======== Records supplied

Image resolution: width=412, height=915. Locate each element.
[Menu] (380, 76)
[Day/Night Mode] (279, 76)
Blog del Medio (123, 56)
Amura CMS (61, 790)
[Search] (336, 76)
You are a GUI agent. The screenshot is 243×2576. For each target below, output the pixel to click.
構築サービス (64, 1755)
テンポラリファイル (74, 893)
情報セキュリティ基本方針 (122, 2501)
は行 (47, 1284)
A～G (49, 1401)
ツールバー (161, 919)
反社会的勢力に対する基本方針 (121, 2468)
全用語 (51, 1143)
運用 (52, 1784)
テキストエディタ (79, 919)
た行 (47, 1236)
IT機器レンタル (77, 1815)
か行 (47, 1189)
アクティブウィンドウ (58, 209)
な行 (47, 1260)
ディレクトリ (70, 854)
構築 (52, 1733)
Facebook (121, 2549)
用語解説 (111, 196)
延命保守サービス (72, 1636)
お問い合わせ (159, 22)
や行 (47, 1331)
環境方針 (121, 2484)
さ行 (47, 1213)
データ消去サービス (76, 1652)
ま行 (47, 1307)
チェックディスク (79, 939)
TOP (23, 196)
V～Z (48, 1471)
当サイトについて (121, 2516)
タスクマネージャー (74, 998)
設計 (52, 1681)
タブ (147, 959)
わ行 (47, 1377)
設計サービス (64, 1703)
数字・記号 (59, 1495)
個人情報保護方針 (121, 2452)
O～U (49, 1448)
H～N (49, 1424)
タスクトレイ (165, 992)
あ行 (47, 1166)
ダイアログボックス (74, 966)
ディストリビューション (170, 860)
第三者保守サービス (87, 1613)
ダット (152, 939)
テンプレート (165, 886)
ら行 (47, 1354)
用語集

================

• What to do: Going from the line that has "運用 (52, 1784)" through the last line of the entries, retype each line exactly as given and add nothing.

• Output below:
運用 (52, 1784)
テキストエディタ (79, 919)
た行 (47, 1236)
IT機器レンタル (77, 1815)
か行 (47, 1189)
アクティブウィンドウ (58, 209)
な行 (47, 1260)
ディレクトリ (70, 854)
構築 (52, 1733)
Facebook (121, 2549)
用語解説 (111, 196)
延命保守サービス (72, 1636)
お問い合わせ (159, 22)
や行 (47, 1331)
環境方針 (121, 2484)
さ行 (47, 1213)
データ消去サービス (76, 1652)
ま行 (47, 1307)
チェックディスク (79, 939)
TOP (23, 196)
V～Z (48, 1471)
当サイトについて (121, 2516)
タスクマネージャー (74, 998)
設計 (52, 1681)
タブ (147, 959)
わ行 (47, 1377)
設計サービス (64, 1703)
数字・記号 (59, 1495)
個人情報保護方針 (121, 2452)
O～U (49, 1448)
H～N (49, 1424)
タスクトレイ (165, 992)
あ行 (47, 1166)
ダイアログボックス (74, 966)
ディストリビューション (170, 860)
第三者保守サービス (87, 1613)
ダット (152, 939)
テンプレート (165, 886)
ら行 (47, 1354)
用語集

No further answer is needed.